- Problem to work on: Reproduce the lines, swapping "setting" for "toggle" and leaving everything else unchanged.

- Data:
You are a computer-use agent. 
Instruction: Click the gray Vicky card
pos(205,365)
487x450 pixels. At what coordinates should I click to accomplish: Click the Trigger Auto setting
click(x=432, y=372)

- Expected answer:
You are a computer-use agent. 
Instruction: Click the gray Vicky card
pos(205,365)
487x450 pixels. At what coordinates should I click to accomplish: Click the Trigger Auto toggle
click(x=432, y=372)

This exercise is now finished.